→ **Extracted entries**
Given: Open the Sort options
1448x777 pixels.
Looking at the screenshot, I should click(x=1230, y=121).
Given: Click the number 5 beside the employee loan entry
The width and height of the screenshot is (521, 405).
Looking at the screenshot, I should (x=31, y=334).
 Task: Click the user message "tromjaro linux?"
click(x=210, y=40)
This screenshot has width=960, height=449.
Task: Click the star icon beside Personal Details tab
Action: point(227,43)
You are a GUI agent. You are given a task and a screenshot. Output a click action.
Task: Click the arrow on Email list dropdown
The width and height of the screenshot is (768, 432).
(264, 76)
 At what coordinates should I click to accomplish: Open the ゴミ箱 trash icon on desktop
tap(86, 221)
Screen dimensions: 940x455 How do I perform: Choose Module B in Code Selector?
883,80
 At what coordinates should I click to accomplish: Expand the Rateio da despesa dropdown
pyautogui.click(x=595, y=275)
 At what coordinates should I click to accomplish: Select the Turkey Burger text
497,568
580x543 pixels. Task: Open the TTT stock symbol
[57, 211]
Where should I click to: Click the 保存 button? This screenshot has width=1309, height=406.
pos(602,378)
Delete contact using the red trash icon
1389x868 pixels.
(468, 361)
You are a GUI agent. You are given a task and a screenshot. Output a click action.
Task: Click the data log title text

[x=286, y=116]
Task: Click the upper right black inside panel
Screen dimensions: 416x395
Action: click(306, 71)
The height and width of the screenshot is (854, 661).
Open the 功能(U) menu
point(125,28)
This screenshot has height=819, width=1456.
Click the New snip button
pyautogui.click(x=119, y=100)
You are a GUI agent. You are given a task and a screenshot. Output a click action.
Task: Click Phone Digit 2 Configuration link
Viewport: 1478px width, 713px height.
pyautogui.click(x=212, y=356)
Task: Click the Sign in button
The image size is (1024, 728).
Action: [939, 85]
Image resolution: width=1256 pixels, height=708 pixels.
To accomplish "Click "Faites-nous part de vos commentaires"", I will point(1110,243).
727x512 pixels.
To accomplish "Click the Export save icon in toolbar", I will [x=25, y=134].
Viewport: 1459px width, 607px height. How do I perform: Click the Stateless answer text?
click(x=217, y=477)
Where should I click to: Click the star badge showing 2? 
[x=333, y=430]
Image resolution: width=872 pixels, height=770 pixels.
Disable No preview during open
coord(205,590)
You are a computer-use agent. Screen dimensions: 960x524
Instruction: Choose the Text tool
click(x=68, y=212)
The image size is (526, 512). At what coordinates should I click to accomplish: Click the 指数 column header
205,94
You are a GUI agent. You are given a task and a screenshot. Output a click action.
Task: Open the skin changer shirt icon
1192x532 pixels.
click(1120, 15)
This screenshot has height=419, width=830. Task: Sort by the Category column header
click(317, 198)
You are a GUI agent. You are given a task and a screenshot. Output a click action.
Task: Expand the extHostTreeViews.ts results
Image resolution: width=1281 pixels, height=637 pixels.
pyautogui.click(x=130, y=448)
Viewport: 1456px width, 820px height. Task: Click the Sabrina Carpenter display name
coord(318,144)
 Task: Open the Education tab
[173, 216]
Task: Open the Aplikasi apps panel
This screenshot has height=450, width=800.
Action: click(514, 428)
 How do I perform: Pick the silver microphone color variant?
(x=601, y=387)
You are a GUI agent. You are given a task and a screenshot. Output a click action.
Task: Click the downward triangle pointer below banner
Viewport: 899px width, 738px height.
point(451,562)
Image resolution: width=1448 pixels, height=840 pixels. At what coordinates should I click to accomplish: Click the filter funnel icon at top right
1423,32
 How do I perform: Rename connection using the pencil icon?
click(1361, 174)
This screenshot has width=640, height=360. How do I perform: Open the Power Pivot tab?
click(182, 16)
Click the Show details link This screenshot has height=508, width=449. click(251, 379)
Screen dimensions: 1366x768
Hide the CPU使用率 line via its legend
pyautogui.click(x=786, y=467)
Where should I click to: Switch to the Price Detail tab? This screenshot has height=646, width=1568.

→ **Exercise requirements**
Output every line of the listing exactly as written.

→ **Result of the task**
Given: Open the Sort options
1448x777 pixels.
Looking at the screenshot, I should click(x=1230, y=121).
Given: Click the number 5 beside the employee loan entry
The width and height of the screenshot is (521, 405).
Looking at the screenshot, I should (x=31, y=334).
 Task: Click the user message "tromjaro linux?"
click(x=210, y=40)
This screenshot has width=960, height=449.
Task: Click the star icon beside Personal Details tab
Action: point(227,43)
You are a GUI agent. You are given a task and a screenshot. Output a click action.
Task: Click the arrow on Email list dropdown
The width and height of the screenshot is (768, 432).
(264, 76)
 At what coordinates should I click to accomplish: Open the ゴミ箱 trash icon on desktop
tap(86, 221)
Screen dimensions: 940x455 How do I perform: Choose Module B in Code Selector?
883,80
 At what coordinates should I click to accomplish: Expand the Rateio da despesa dropdown
pyautogui.click(x=595, y=275)
 At what coordinates should I click to accomplish: Select the Turkey Burger text
497,568
580x543 pixels. Task: Open the TTT stock symbol
[57, 211]
Where should I click to: Click the 保存 button? This screenshot has width=1309, height=406.
pos(602,378)
Delete contact using the red trash icon
1389x868 pixels.
(468, 361)
You are a GUI agent. You are given a task and a screenshot. Output a click action.
Task: Click the data log title text

[x=286, y=116]
Task: Click the upper right black inside panel
Screen dimensions: 416x395
Action: click(306, 71)
The height and width of the screenshot is (854, 661).
Open the 功能(U) menu
point(125,28)
This screenshot has height=819, width=1456.
Click the New snip button
pyautogui.click(x=119, y=100)
You are a GUI agent. You are given a task and a screenshot. Output a click action.
Task: Click Phone Digit 2 Configuration link
Viewport: 1478px width, 713px height.
pyautogui.click(x=212, y=356)
Task: Click the Sign in button
The image size is (1024, 728).
Action: [939, 85]
Image resolution: width=1256 pixels, height=708 pixels.
To accomplish "Click "Faites-nous part de vos commentaires"", I will point(1110,243).
727x512 pixels.
To accomplish "Click the Export save icon in toolbar", I will [x=25, y=134].
Viewport: 1459px width, 607px height. How do I perform: Click the Stateless answer text?
click(x=217, y=477)
Where should I click to: Click the star badge showing 2? 
[x=333, y=430]
Image resolution: width=872 pixels, height=770 pixels.
Disable No preview during open
coord(205,590)
You are a computer-use agent. Screen dimensions: 960x524
Instruction: Choose the Text tool
click(x=68, y=212)
The image size is (526, 512). At what coordinates should I click to accomplish: Click the 指数 column header
205,94
You are a GUI agent. You are given a task and a screenshot. Output a click action.
Task: Open the skin changer shirt icon
1192x532 pixels.
click(1120, 15)
This screenshot has height=419, width=830. Task: Sort by the Category column header
click(317, 198)
You are a GUI agent. You are given a task and a screenshot. Output a click action.
Task: Expand the extHostTreeViews.ts results
Image resolution: width=1281 pixels, height=637 pixels.
pyautogui.click(x=130, y=448)
Viewport: 1456px width, 820px height. Task: Click the Sabrina Carpenter display name
coord(318,144)
 Task: Open the Education tab
[173, 216]
Task: Open the Aplikasi apps panel
This screenshot has height=450, width=800.
Action: click(514, 428)
 How do I perform: Pick the silver microphone color variant?
(x=601, y=387)
You are a GUI agent. You are given a task and a screenshot. Output a click action.
Task: Click the downward triangle pointer below banner
Viewport: 899px width, 738px height.
point(451,562)
Image resolution: width=1448 pixels, height=840 pixels. At what coordinates should I click to accomplish: Click the filter funnel icon at top right
1423,32
 How do I perform: Rename connection using the pencil icon?
click(1361, 174)
This screenshot has width=640, height=360. How do I perform: Open the Power Pivot tab?
click(182, 16)
Click the Show details link This screenshot has height=508, width=449. click(251, 379)
Screen dimensions: 1366x768
Hide the CPU使用率 line via its legend
pyautogui.click(x=786, y=467)
Where should I click to: Switch to the Price Detail tab? This screenshot has height=646, width=1568.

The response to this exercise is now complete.